**TEXT TO READ**

►

The move was the latest twist in an increasingly farcical game of cat-and-mouse that has pitted Britain's judiciary against Twitter users, the media and politicians.
The issue has prompted Prime Minister David Cameron to promise a review of the country's privacy laws.
"With about 75,000 people having named Ryan Giggs on Twitter, it's obviously impracticable to imprison them all," Liberal Democrat politician John Hemming said in parliament.
Hemming, who has campaigned for press freedom, used parliamentary privilege to name the player with impunity.
For weeks, British media have been fighting the growing use by the rich and famous of "super injunctions" -- English court orders which prevent publication of unwelcome stories and prohibit journalists from even reporting that a ban is in place.
A newspaper in Scotland, which has its own legal system, ran a thinly disguised photograph on Sunday of Giggs over an article calling it "unsustainable" to bar reporters from naming the man identified in hundreds of Twitter postings as among celebrities using court orders to stifle sex scandals.
However, the High Court in London on Monday turned down a request from the Sun newspaper, part of Rupert Murdoch's media empire, to allow it to name the player. Judge David Eady said there was no legitimate public interest in publishing the name.
TAUNTING FANS
Rival fans had taunted Giggs during a weekend match, adding to the furore over his efforts to maintain his anonymity.
Giggs, a Welsh international, has played for English champions United for two decades and is one of the best known soccer players in the country.
Aged 37, he is married with two children and rumours of an affair -- with reality TV star Imogen Thomas -- have dented his image as one of the game's gentlemen.
Lawyers representing the player had asked U.S.-based Twitter via a London court for information about the users of the messaging website who published details of his private life.
For weeks, English newspapers have responded to bans taken out by a number of celebrities, including other sports stars and actors, by making apparently innocent references to them in gossip columns in the knowledge that readers, having read up on the Internet, will spot the barbed comments behind the stories.
Attorney General Dominic Grieve announced on Monday that a parliamentary committee would study the issues raised in what has turned into a clash between politicians and the judiciary.
Cameron, in a television interview, said earlier: "It is rather unsustainable, this situation, where newspapers can't print something that everyone else is clearly talking about.
"The danger is that (court) judgments are effectively writing a sort of new law, which is what parliament is meant to do," he added, laughing off a question about whether he knew which soccer star was involved.
Politicians have also used parliamentary privilege to disclose that former Royal Bank of Scotland head Fred Goodwin had won a gagging order. Goodwin came under fire for taking a generous pension despite his bank needing a state rescue.

◄

**DATASET SECTION**
►

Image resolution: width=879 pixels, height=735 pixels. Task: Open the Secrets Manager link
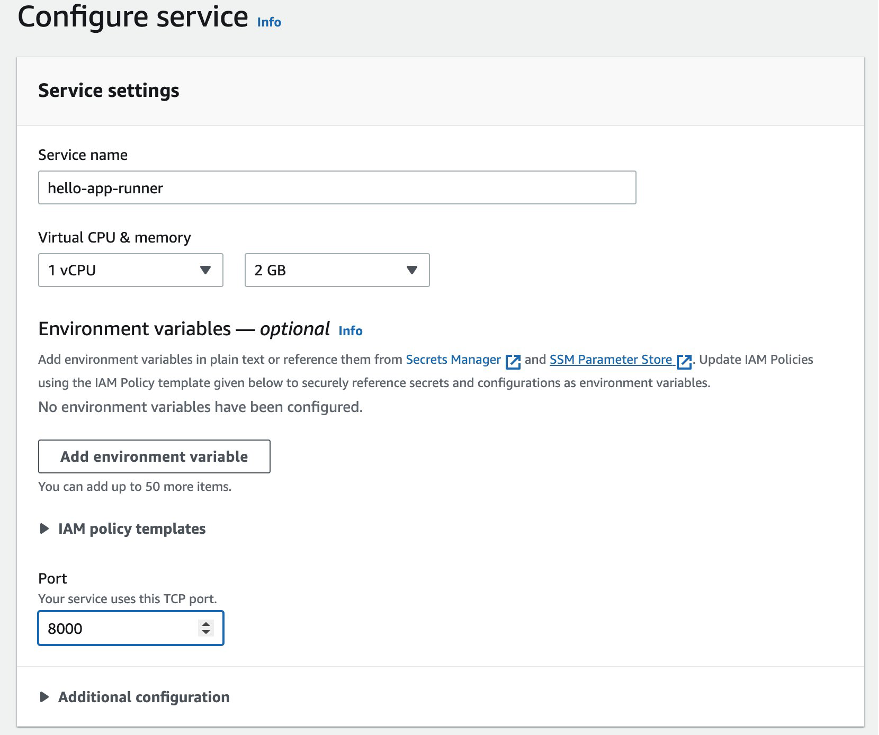pyautogui.click(x=452, y=360)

◄

**PROMPT 1**
In the article on super injunctions, who announced that a parliamentary committee would study the issues?
**PROMPT 2**
Decide whether each statement agrees with the article on super injunctions. Answer yes or no, and quote the words from the article that settle it.
(a) Giggs has played for United for two decades.
(b) The High Court in London granted the Sun's request to name the player.
(c) A newspaper in Scotland ran a thinly disguised photograph of Giggs on Sunday.
**PROMPT 3**
Translate this sentence from the article on super injunctions into French: "The issue has prompted Prime Minister David Cameron to promise a review of the country's privacy laws."

**CORRECT RESULT 1**
Attorney General Dominic Grieve.

**CORRECT RESULT 2**
(a) Yes: "has played for English champions United for two decades"
(b) No: "the High Court in London on Monday turned down a request from the Sun newspaper"
(c) Yes: "A newspaper in Scotland, which has its own legal system, ran a thinly disguised photograph on Sunday of Giggs"

**CORRECT RESULT 3**
Cette question a poussé le Premier ministre David Cameron à promettre une révision des lois du pays sur la protection de la vie privée.